Hidden Treasure

I was recently invited into an old garage that the new owner has been cleaning up for some time. The story is a couple of guys bought it in the late 1950s and began just piling old cars (sometimes in pieces) in a two-level garage near Cincinnati. It was one of many properties they had. When the owner of this place passed, a car guy from a new generation bought it and everything in it. He’s been clearing it out, selling some stuff but keeping the interesting bits.

The former owner once worked at a Packard dealership and when it closed he ended up with the leftover stock. One of the most interesting finds in the basement of the garage were these NOS Packard bits:


The boxes might look worn, but this stuff was never used.

There were shelves and shelves of parts including even more Packard parts that may have been 60+ years old but had never been used:


This was one of a few shelves of newly organized parts

There was actually an entire pre-war Lincoln chassis hanging from the ceiling and a bunch of Lincoln parts in the basement:


That’s a big Lincoln chassis… strapped to the ceiling. There’s some nice Pierce-Arrow fenders and doors up there too.


Pictured: pre-war Lincoln. Some assembly required.

There was an old box in the basement full of papers and some digging returned cool finds:


Checks going back to the late 1920s. This one is from 1932.

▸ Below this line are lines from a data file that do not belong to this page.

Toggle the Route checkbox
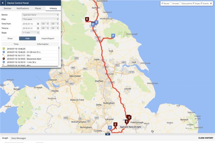The width and height of the screenshot is (215, 143). (x=162, y=3)
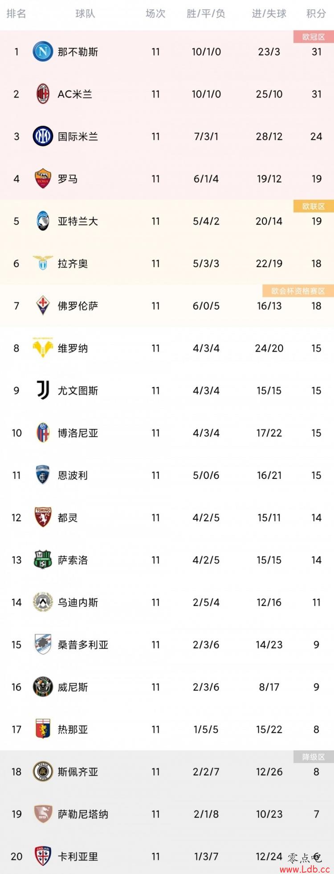Select the 欧会杯资格赛区 label

point(298,290)
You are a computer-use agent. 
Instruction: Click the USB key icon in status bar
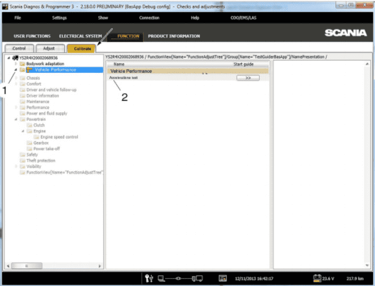coord(149,278)
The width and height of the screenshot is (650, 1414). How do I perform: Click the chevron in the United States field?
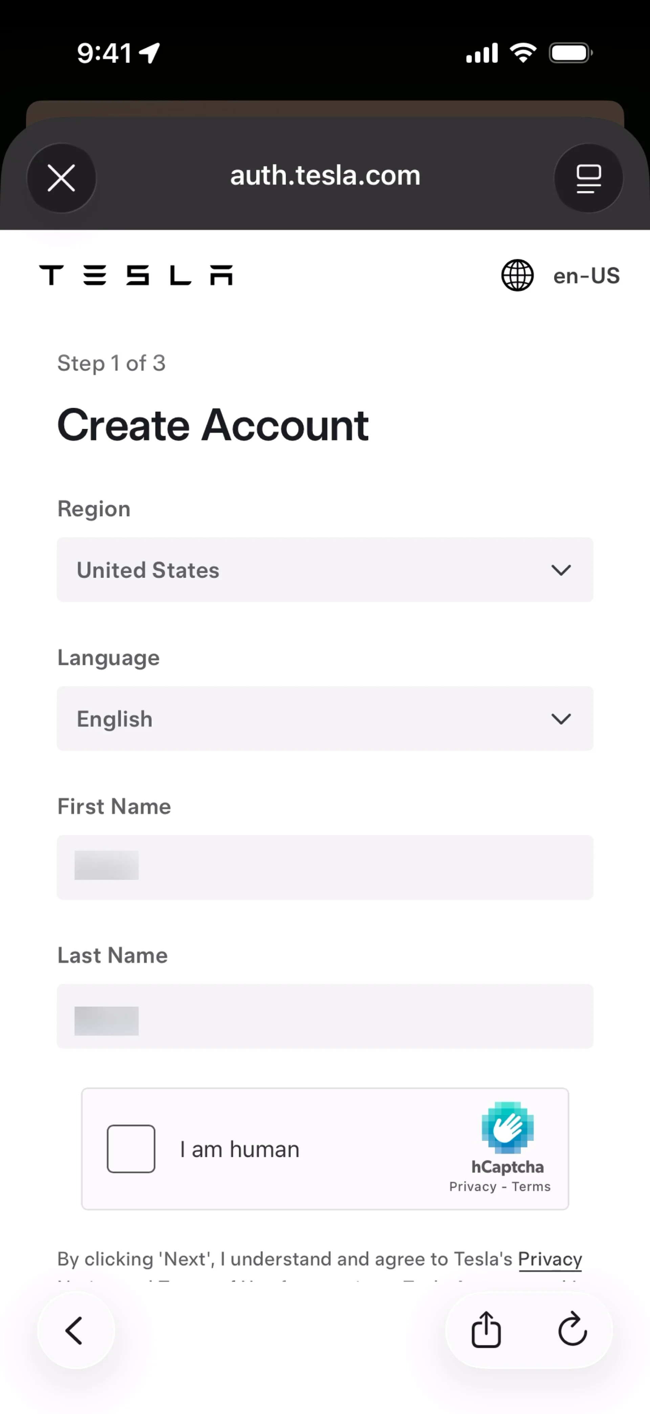(x=561, y=570)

A small advertisement on the back of an order sheet for radiator repairs in the 1930s.


This thick leather-bound book featured some Pontiac sales literature that appeared to be from around 1940.

What’s fascinating about this sort of place is that they are becoming harder and harder to find. It’s not often you unearth a treasure trove of old car stuff. And even though this one has been cleaned and straightened, it’s still really interesting.

And check this out, hanging on the wall is the body (body number attached) from a Maxwell. The Selden tag is still affixed, dating it to pre-1911.


It doesn’t look like much, but that’s a piece of history.

The new owner is a lucky guy and for those of us that share the interest in the history of the automobile, it’s an interesting place. I was lucky enough to be invited in and I thank him for his hospitality. This just goes to show you never know what is hiding in that nondescript building down the street and that there is hidden treasure all around you. I’m going to try and seek out more. And hopefully someday, someone will rescue that Lincoln chassis and the rest of the parts and get it back on the road.